In the woods Robert’s saved from drowning by a small-time con man, Herbert (Leon Errol). He tries to help Robert by going to Herrick’s estate with a shady lawyer, Jim Feeny, and threatening to sue. But the chief constable, Sir Frederick Travers, is called by Sir Jasper and the two con men are dismissed. Robert fearing he will be arrested, goes on the run and happens by chance to come to the isolated home of an eccentric doctor, Dr. Peter Drury (John Carradine), who has experimented with a new serum and has made his dog Brutus invisible. Before you can say have some coffee, Robert is also invisible–which is the first experiment Drury ever did on a human. When he tells Robert to get some rest he wants to show him off tomorrow to the science world and get their accolades, Robert walks out and goes to exact revenge on the Herricks.
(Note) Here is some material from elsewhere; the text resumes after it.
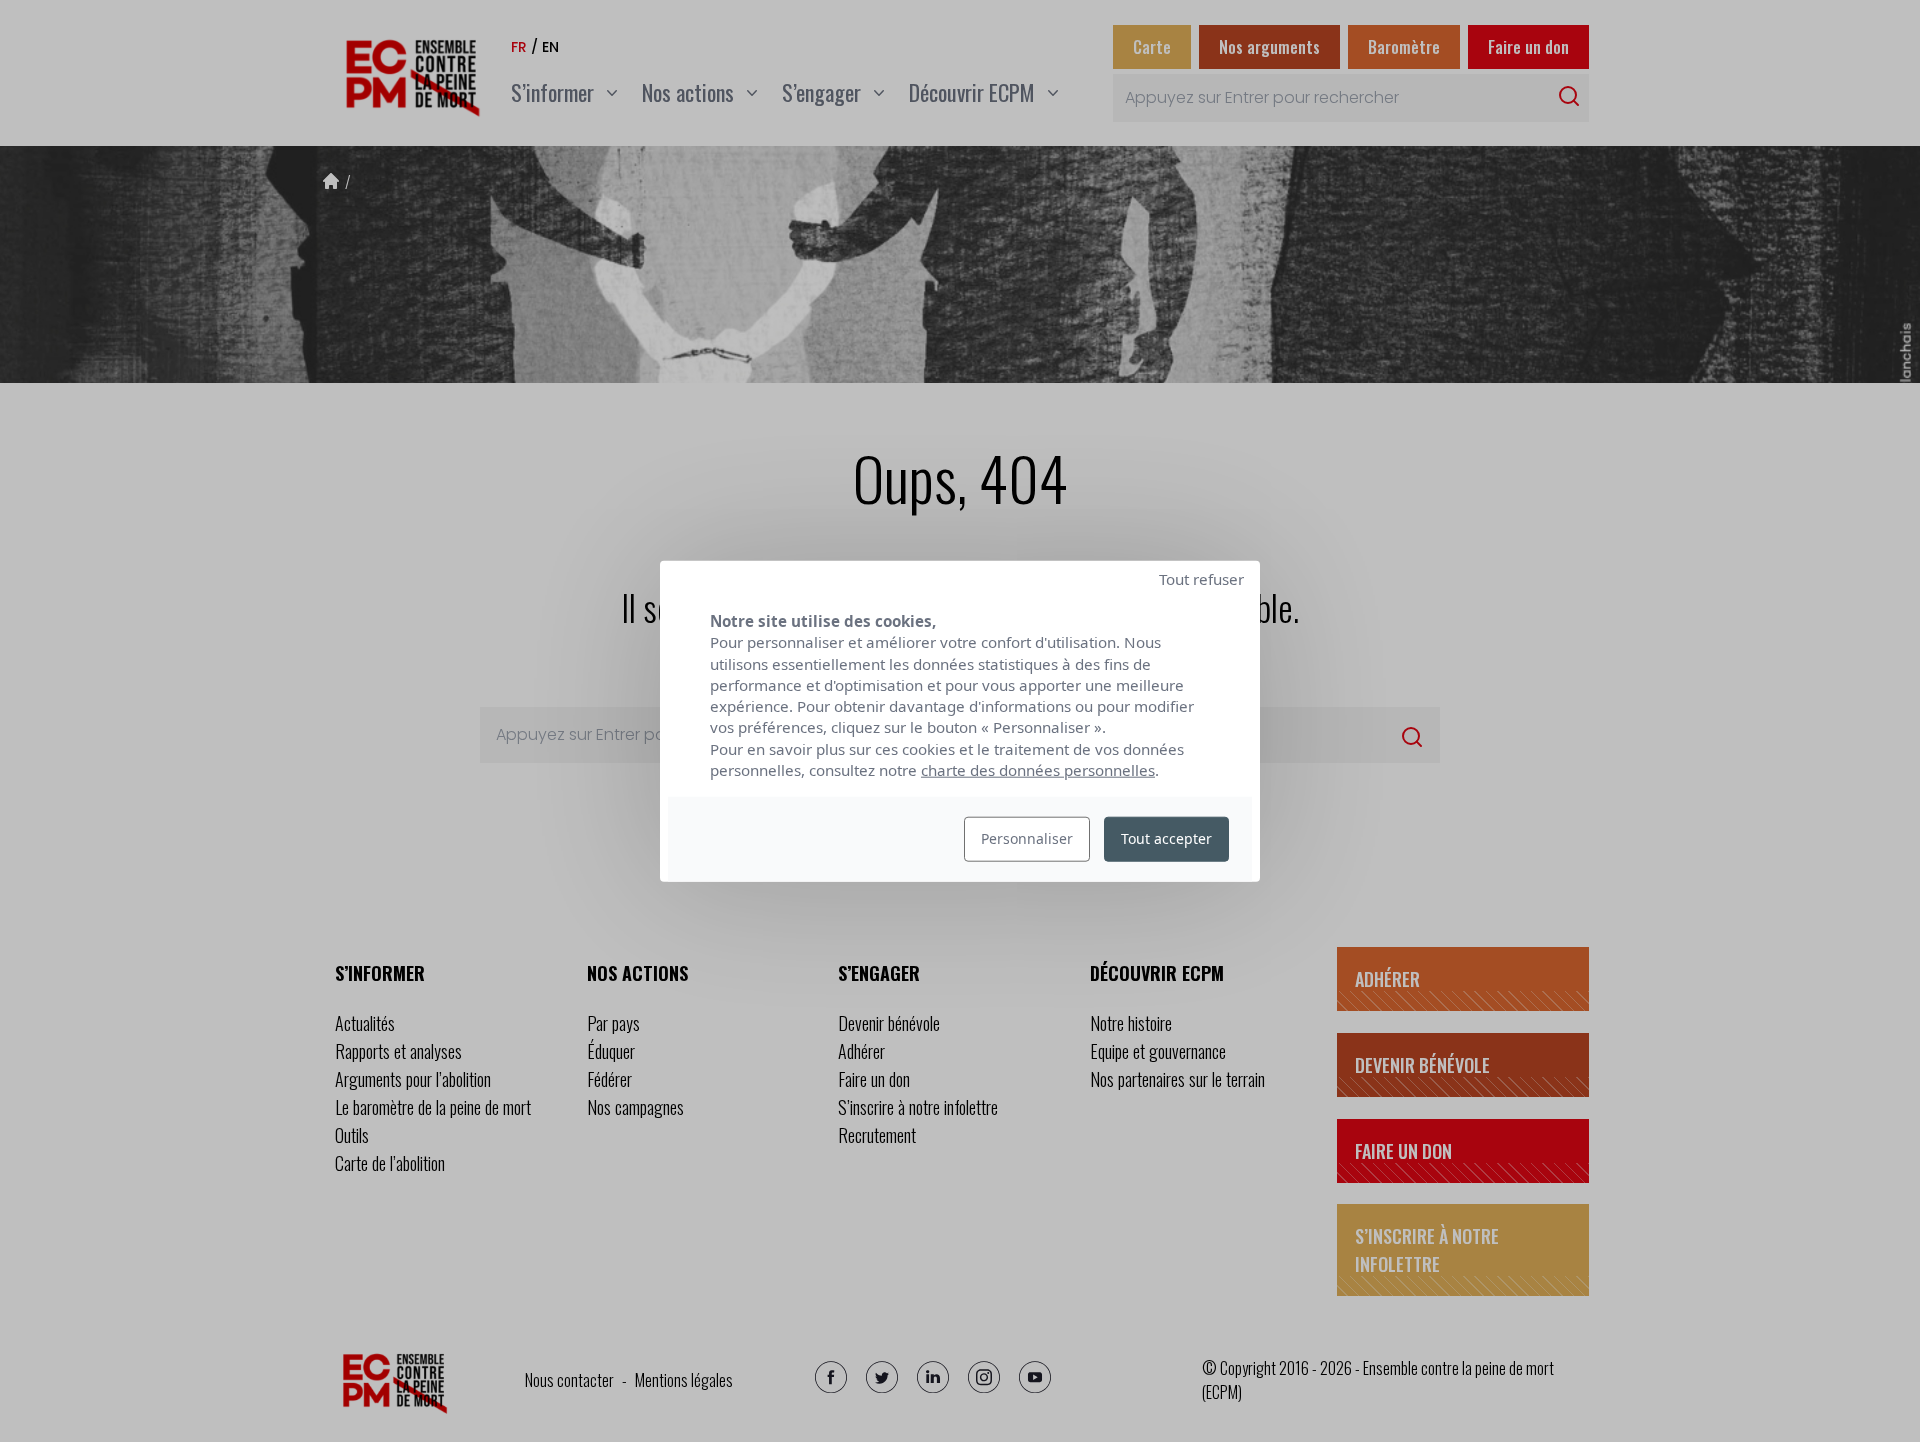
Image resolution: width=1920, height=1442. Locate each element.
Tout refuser (1201, 579)
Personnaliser (1027, 838)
But first Robert forces Herbert to play darts in a pub for a wager of five pounds and wins because the Invisible Man cheats as he runs the darts up to the bull’s-eyes. Robert also hears at the pub a reporter, Mark Foster (Curtis), say he’s going after a story on the rumor that there’s an Invisible Man. But what gets Robert’s goat about the reporter, is that he’s the man Julie is set to marry.

Robert goes as an Invisible Man to visit Jasper, as he frightens him into signing a confession of his misdeeds and signing over his estate to him. But when he also wants Julie, he’s told he has to be visible to have her.

When Robert returns to Drury’s lab and requests being made visible again, he’s told that his blood would have to be drained out of some living person. When Drury says he’s a scientist and not a killer, refusing to get Foster over to the lab–Griffin instead drains Drury’s blood to make him visible again on a temporary basis, as he will need a constant supply of blood. Robert also burns down the lunatic doctor’s house but Brutus, the dog, is now also visible and seeks revenge on Robert for what he did to his master.

In this episode it’s not the invisible serum that makes the man insane, as the man is already mentally unbalanced.

This hokum story could have and should have been more entertaining, as it still had the presence of the legendary John Carradine. It was a far come down from James Whale’s original Invisible Man.